There is colors and glutamate in the diet add to the glutamate load in the body that you're trying to

Dr. Emily (01:00:32):

Absolutely monosodium glutamate. Absolutely. And you know, some people don't convert glutamine very well, so they get agitated when you put it into the gut. Mm-hmm. <affirmative>. So, absolutely. Yes. And it's hard because if your child eats four foods and they all are gluten and dairy based, you have some work to do and it's gonna be a struggle, but you'll get your child there. I don't have, I've never had any child that just completely refused to eat. A hundred percent. And I wanna encourage parents that you are not responsible for what your kid eats. You are responsible for what you provide your child to eat. So whether they eat it or not, you have to walk away. But over time, if they just know you're not gonna feed 'em, you know, McDonald's chicken nuggets or you know, even a healthier chicken nugget because you're trying to eliminate one or two of those food sources, they're gonna eventually eat what you do provide. Cause kids get hungry and then they'll change. Mm-hmm. <affirmative>, they'll change. But it takes, it takes work and it takes a struggle and it takes a commitment. But if there's nothing else you can do, lower the two most likely sources of inflammation in that child and it's through their food. Mm-hmm.

Christa (01:01:39):

<affirmative>. Well, there's a lot here. You know, this is like a two parter <laugh>, but where can people find you online

Dr. Emily (01:01:45):

So they can find me? I'm on Instagram with neuronutritionassociates. I'm on Instagram with neuronutrients and with both of those companies we have a website as well. So you can find me in both places.

Christa (01:01:56):

Perfect.
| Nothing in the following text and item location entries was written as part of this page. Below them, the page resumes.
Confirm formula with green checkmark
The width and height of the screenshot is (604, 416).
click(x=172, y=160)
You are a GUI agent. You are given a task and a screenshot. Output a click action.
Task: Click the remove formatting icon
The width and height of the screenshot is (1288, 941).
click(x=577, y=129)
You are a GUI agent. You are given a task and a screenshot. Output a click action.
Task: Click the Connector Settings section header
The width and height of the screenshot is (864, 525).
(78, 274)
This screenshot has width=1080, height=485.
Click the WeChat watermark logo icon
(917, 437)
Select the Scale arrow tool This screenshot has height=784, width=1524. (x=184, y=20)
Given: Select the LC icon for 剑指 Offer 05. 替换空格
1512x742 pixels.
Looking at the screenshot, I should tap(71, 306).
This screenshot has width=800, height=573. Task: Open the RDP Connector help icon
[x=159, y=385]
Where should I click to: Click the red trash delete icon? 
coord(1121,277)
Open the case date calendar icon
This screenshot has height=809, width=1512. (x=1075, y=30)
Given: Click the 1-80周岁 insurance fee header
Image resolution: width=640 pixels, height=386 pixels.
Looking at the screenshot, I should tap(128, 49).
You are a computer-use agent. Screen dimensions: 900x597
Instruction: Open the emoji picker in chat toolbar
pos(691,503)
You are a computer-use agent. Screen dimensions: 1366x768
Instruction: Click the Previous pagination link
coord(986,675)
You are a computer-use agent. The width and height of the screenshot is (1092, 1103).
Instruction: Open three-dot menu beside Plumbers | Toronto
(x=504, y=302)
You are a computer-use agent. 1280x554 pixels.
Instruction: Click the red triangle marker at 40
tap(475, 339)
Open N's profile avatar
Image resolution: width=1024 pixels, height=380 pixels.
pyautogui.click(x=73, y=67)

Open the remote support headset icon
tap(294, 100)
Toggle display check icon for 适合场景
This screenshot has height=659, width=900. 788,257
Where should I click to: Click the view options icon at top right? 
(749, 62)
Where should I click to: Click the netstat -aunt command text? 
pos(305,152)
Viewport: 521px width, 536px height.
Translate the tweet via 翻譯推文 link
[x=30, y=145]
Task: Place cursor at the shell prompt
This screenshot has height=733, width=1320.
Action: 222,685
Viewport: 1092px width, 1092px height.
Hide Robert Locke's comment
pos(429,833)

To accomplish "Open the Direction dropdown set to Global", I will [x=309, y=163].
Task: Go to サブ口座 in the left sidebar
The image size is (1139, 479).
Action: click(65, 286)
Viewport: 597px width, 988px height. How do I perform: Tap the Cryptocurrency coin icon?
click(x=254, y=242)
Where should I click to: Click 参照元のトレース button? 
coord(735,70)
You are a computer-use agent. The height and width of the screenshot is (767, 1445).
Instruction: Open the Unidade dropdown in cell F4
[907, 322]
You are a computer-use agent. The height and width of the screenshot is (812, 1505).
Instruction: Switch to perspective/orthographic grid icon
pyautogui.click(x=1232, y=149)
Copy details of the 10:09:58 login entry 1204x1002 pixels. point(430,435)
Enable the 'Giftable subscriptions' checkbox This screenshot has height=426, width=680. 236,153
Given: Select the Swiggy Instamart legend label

Thank you so much for the work that you do. Look forward to seeing that autism supplement <laugh>. Yeah, they'll order the calming supplement after this. Cause I said, when you told me the ingredients last week I had to go to another appointment, I was like, oh, sounds like anyone could use that. I'm gonna go try that out.

Dr. Emily (01:02:12):

Yeah, go. Good. Well let me know how it goes.